UMass ‘branding’ project to give school a new reputation
“Top producer of Fulbright students.” “Among the top twenty public universities in the United States.” “[One] among the top public National Universities.” Sounds like the University of Massachusetts in Amherst? Sure, it does.
The Chronicle of Higher Education, Newsweek International and U.S. News and World Report all rank UMass highly among other public universities. UMass slowly but steadily makes its way into the headlines; the university and the surrounding area have recently received generous media attention.
The university’s homepage often boasts of new and incredible distinctions. MSN.com and Hotels and Travel Reservations site recognized Amherst as one of the best college towns in America. UMass enjoys a favorable public opinion, and thus far it would seem like the attention that the university is getting is positive.
But students are well aware of another, less glamorous reputation of their campus. No need to name names or point fingers. Yet nearly every incoming freshman has a story to tell of the rowdy atmosphere witnessed on the campus; such rumors spread like wildfire and have a much more prevailing effect than the tabloids.
The desire to sustain positive newsworthiness of the campus drives Chancellor Robert Holub’s intention for the “SMART Branding Initiative.” According to a released, “based on extensive research on the public perceptions of UMass Amherst,” said Holub, “themes were created that address misconceptions about the campus and emphasize institutional strengths.”
The competition for future students is fierce. As a public research institution, UMass competes with private ones, such as Boston University or Harvard. That is why public perception is crucially important. Aside from future alumni, fiscal resources also depend upon the university’s stance in the public sphere.
The “SMART Branding Initiative” includes the creation of a new image for UMass. This process is entitled “branding,” but not in the familiar sense of the word. The University Relations homepage provides a specific definition, citing that “branding” is the process during which UMass will be presented to the public within a consistent set of settings, both visual and verbal, in order to change the public’s perception of the university. “Branding” is “not a logo,” but a procedure that is only complete when the faculty, students and even future alumni acquire “the same association and image” upon hearing the words “the University of Massachusetts, Amherst.”
A part of this on-going project calls for the direct participation of the students.

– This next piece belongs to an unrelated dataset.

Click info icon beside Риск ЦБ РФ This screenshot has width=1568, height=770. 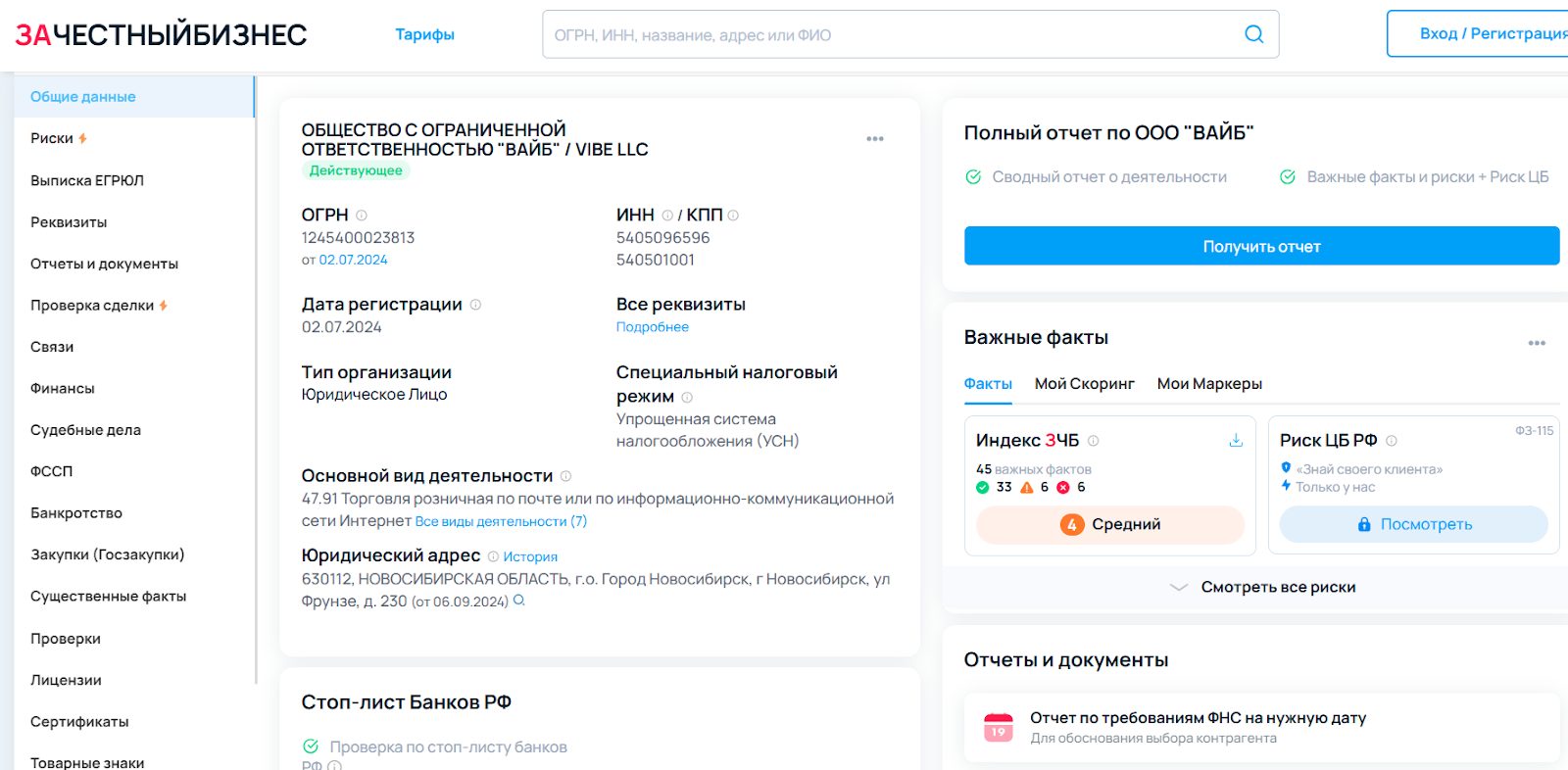point(1392,441)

A video contest, the announcement of which has adorned the UMass Amherst homepage since Feb.1, is currently underway.
The basic guidelines are simple. The video must be one to three minutes in length and provide a “unique insight into the life on campus,” incorporating the themes of “intelligence, inspiration and imagination.” All current undergraduate and graduate students are encouraged to participate; individual and group submissions are also accepted. Students are to send their mini Blockbusters to the University Relations at 390 Whitmore Administration Building by 4 p.m. on the March 1 deadline. More information and other details about the contest may be found at www.umass.edu/umhome/videocontest/.

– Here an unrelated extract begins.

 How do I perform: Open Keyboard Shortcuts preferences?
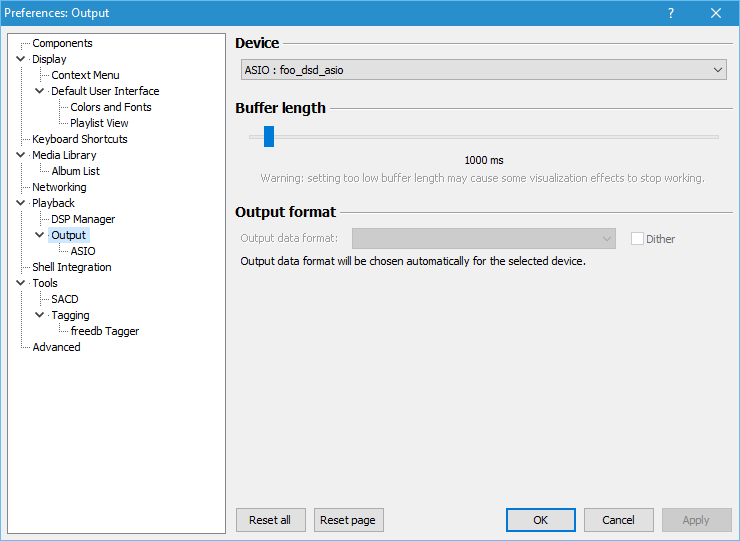point(80,139)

Winning videos will be announced in March, and the video will be featured on the UMass website, YouTube and other promotional materials.
Aside from fame, one must not overlook another equally appealing aspect of the contest: money. Cash prizes vary from $500 for first place, $300 for second place and $150 for third place.
Providing financial compensation is an effective way to ensure student participation, because college students are always on the lookout for more cash. But is the clinging of coins an appropriate call to arms? Why does it take a profit-promising contest in order for the students to consider changing the public’s opinion of their school? Why has UMass’ reputation remained imperfect for so long?
When one disregards the sea of maroon that floods the campus, when the proud cries “Go UMass” quiet down, one is able to understand that UMass deserves a better public opinion.
The contest winning video will be an expression of a “distinct student voice,” though one may wonder whether that voice is made louder by the expected prize. One may only hope that this is not the sole reason for student participation.
So get out your camera phones, your iPod nano cameras, or any other video recording device, and go forth and produce that promotional video that will make everyone proud to attend the UMass Amherst.